Set task 1:
Return the rows verbatim, starting with the line that contains "Task: Click calendar" and going on through the final row, both ends included.

On Fri, Jul 8, 2011 at 11:13 AM, Stuart Bishop <stu...@stuartbishop.net> wrote:
> On Mon, Jun 6, 2011 at 7:50 AM, Jim Nasby <j...@nasby.net> wrote:
>> On Jun 4, 2011, at 3:56 AM, Greg Stark wrote:
>>> On Thu, Jun 2, 2011 at 8:58 PM, Jim Nasby <j...@nasby.net> wrote:
>>>>
>>>> I'm torn between whether the type should store the original time or the 
>>>> original time converted to GMT.
>>>
>>> This is the wrong way to think about it. We *never* store time
>>> "converted to GMT".  When we want to represent a point in time we
>>> represent it as seconds since the epoch.
>> Right. Sorry, my bad.
>>
>>> The question here is how to represent more complex concepts than
>>> simply points in time. I think the two concepts under discussion are
>>> a) a composite type representing a point in time and a timezone it
>>> should be interpreted in for operations and display and b) the
>>> original input provided which is a text string with the constraint
>>> that it's a valid input which can be interpreted as a point in time.
>>
>> My fear with A is that something could change that would make it impossible 
>> to actually get back to the time that was originally entered. For example, a 
>> new version of the timezone database could change something. Though, that 
>> problem also exists for timestamptz today, so presumably if it was much of 
>> an issue we'd have gotten complaints by now.
>
> The common problem is daylight savings time being declared or
> cancelled. This happens numerous times throughout the year, often with
> short notice.

Source records:
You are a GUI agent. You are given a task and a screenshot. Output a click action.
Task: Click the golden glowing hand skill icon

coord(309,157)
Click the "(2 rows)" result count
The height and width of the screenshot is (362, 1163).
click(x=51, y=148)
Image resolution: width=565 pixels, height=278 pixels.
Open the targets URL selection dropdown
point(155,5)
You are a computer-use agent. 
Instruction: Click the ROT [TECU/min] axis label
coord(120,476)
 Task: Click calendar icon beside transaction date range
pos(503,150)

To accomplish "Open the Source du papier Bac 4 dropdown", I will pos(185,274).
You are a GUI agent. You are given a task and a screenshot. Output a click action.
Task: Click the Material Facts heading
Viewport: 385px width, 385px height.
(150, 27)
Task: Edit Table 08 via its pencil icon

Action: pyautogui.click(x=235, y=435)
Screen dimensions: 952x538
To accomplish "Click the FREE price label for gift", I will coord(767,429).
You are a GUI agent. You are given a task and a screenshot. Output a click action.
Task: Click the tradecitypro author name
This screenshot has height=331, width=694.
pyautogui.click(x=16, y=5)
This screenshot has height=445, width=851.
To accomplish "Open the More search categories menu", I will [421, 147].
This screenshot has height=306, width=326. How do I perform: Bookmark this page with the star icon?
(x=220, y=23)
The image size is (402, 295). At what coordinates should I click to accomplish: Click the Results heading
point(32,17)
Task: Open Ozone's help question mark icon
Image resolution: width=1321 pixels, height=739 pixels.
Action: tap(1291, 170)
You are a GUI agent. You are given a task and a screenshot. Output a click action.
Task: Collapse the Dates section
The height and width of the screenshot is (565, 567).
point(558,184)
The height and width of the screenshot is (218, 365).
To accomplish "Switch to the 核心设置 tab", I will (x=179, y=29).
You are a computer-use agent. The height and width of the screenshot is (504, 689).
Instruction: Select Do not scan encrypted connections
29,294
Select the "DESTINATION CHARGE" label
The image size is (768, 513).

Set task 2:
Retype word for word the part of the email thread on storing times and time zones, starting with "On Fri, Jul" and going on through "since the epoch.".

Solution 1:
 Task: Click calendar icon beside transaction date range
pos(503,150)

To accomplish "Open the Source du papier Bac 4 dropdown", I will pos(185,274).
You are a GUI agent. You are given a task and a screenshot. Output a click action.
Task: Click the Material Facts heading
Viewport: 385px width, 385px height.
(150, 27)
Task: Edit Table 08 via its pencil icon

Action: pyautogui.click(x=235, y=435)
Screen dimensions: 952x538
To accomplish "Click the FREE price label for gift", I will coord(767,429).
You are a GUI agent. You are given a task and a screenshot. Output a click action.
Task: Click the tradecitypro author name
This screenshot has height=331, width=694.
pyautogui.click(x=16, y=5)
This screenshot has height=445, width=851.
To accomplish "Open the More search categories menu", I will [421, 147].
This screenshot has height=306, width=326. How do I perform: Bookmark this page with the star icon?
(x=220, y=23)
The image size is (402, 295). At what coordinates should I click to accomplish: Click the Results heading
point(32,17)
Task: Open Ozone's help question mark icon
Image resolution: width=1321 pixels, height=739 pixels.
Action: tap(1291, 170)
You are a GUI agent. You are given a task and a screenshot. Output a click action.
Task: Collapse the Dates section
The height and width of the screenshot is (565, 567).
point(558,184)
The height and width of the screenshot is (218, 365).
To accomplish "Switch to the 核心设置 tab", I will (x=179, y=29).
You are a computer-use agent. The height and width of the screenshot is (504, 689).
Instruction: Select Do not scan encrypted connections
29,294
Select the "DESTINATION CHARGE" label
The image size is (768, 513).

Solution 2:
On Fri, Jul 8, 2011 at 11:13 AM, Stuart Bishop <stu...@stuartbishop.net> wrote:
> On Mon, Jun 6, 2011 at 7:50 AM, Jim Nasby <j...@nasby.net> wrote:
>> On Jun 4, 2011, at 3:56 AM, Greg Stark wrote:
>>> On Thu, Jun 2, 2011 at 8:58 PM, Jim Nasby <j...@nasby.net> wrote:
>>>>
>>>> I'm torn between whether the type should store the original time or the 
>>>> original time converted to GMT.
>>>
>>> This is the wrong way to think about it. We *never* store time
>>> "converted to GMT".  When we want to represent a point in time we
>>> represent it as seconds since the epoch.